Task:
Copy these lines word for word, starting at the line that contains "Image resolution: width=1280" and ending at the line that contains "pyautogui.click(x=1325, y=488)". Leave out the pictures.

-- START Material to process --

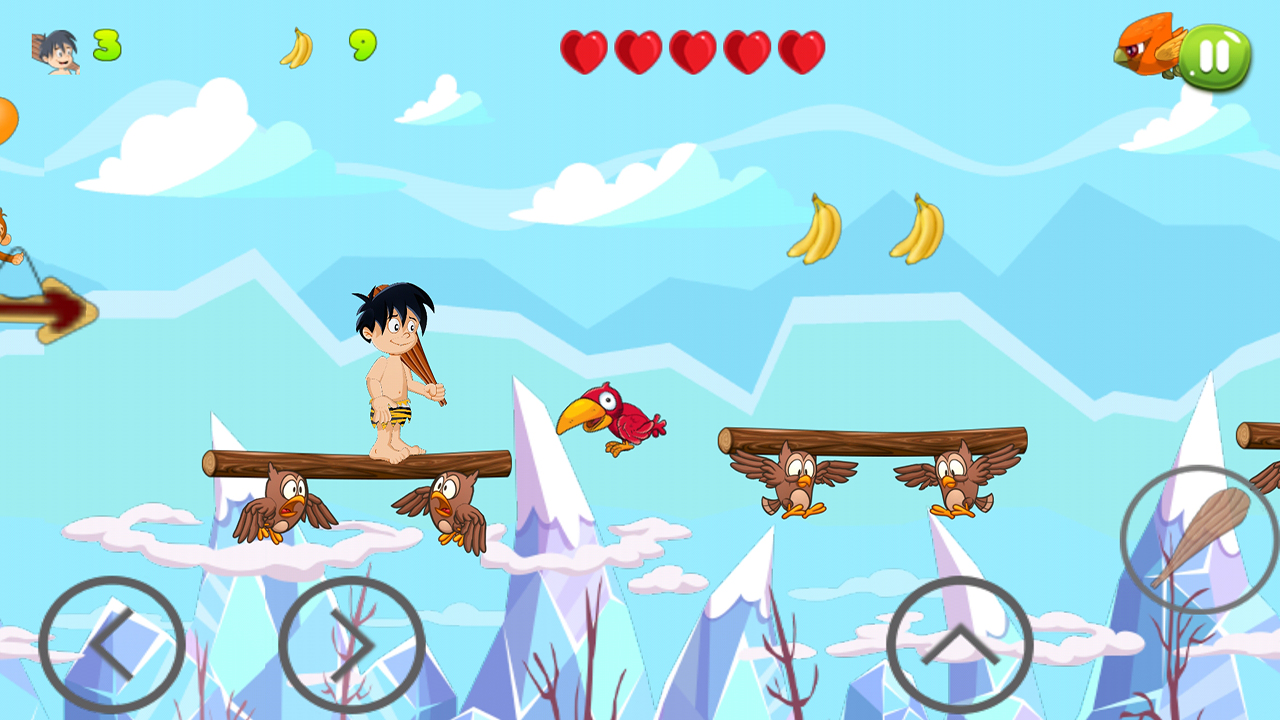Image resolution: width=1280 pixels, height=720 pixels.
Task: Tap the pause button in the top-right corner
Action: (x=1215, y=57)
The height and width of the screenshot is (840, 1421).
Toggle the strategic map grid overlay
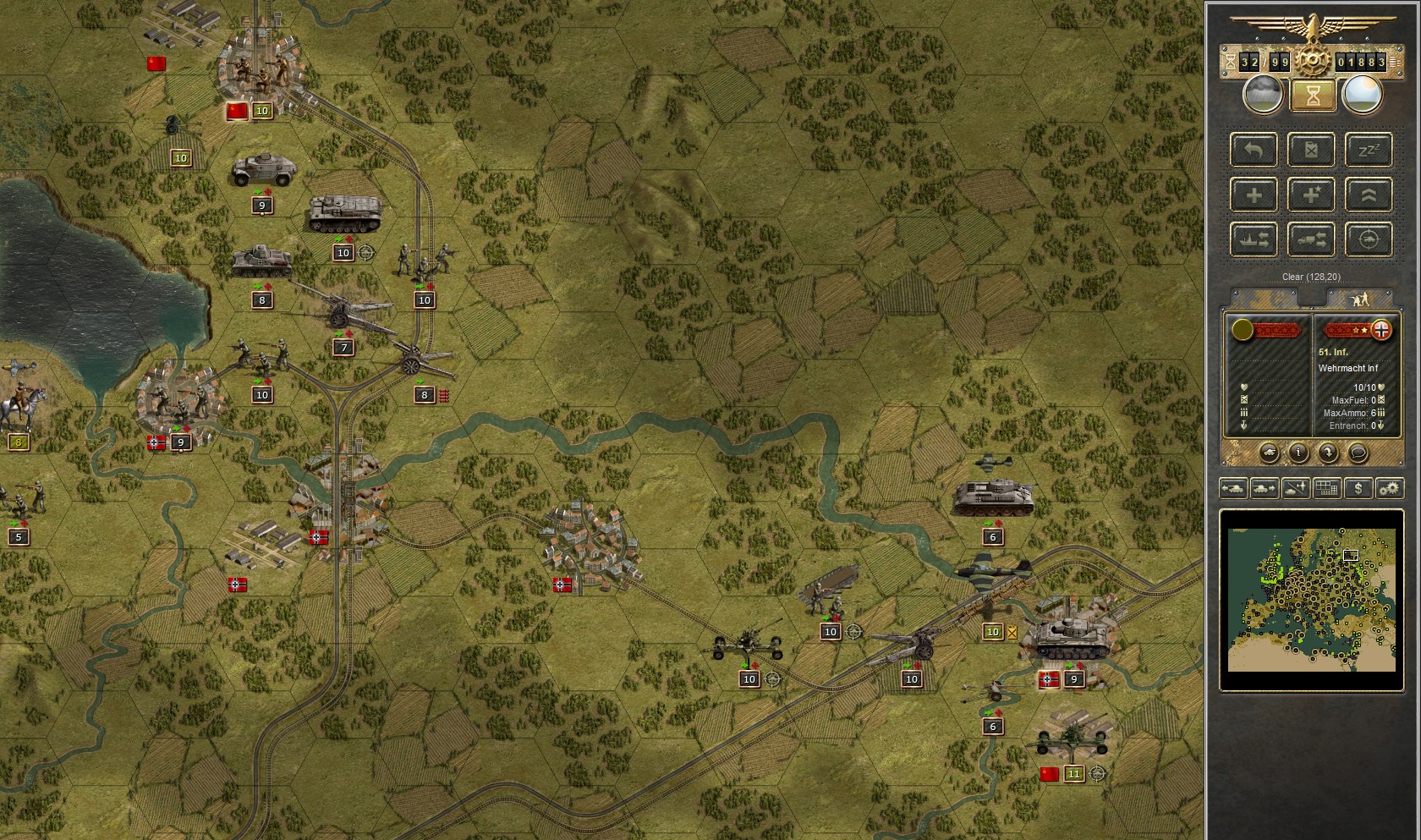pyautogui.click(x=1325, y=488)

-- END Material to process --
-- START Material to process --

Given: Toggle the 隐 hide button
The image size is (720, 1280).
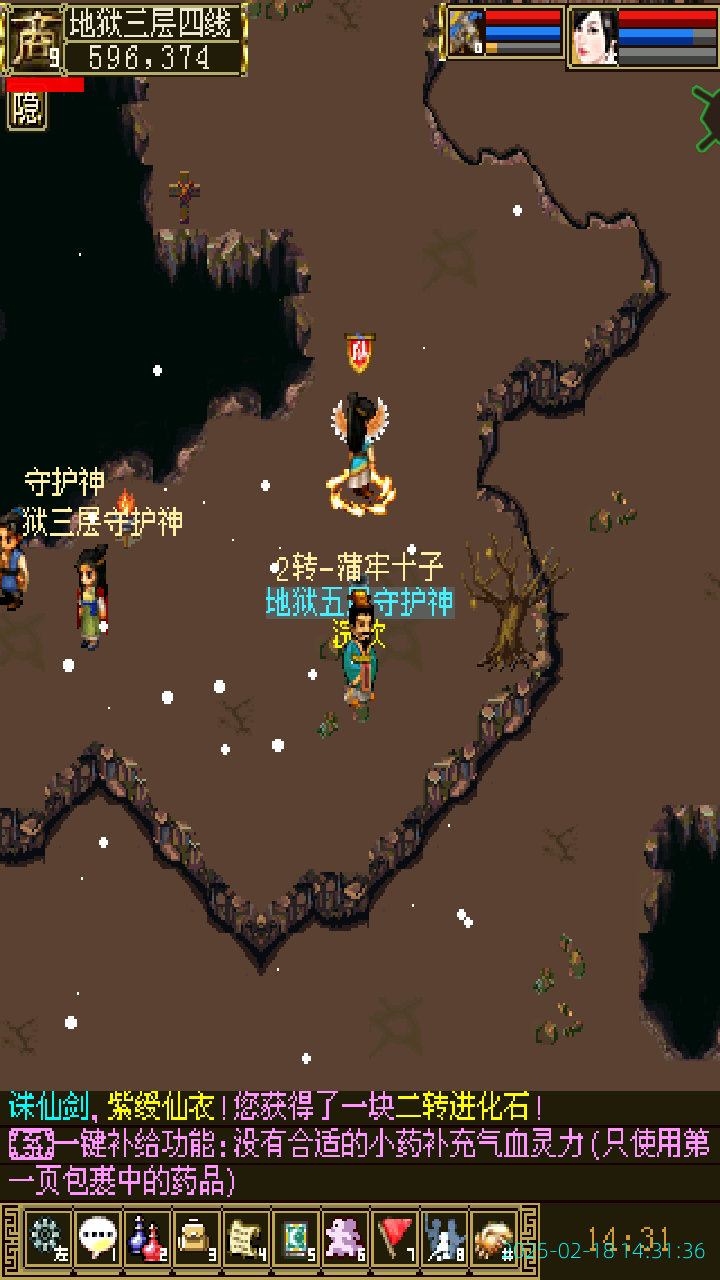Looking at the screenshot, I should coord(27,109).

-- END Material to process --

Exercise result:
Image resolution: width=1280 pixels, height=720 pixels.
Task: Tap the pause button in the top-right corner
Action: (x=1215, y=57)
The height and width of the screenshot is (840, 1421).
Toggle the strategic map grid overlay
pyautogui.click(x=1325, y=488)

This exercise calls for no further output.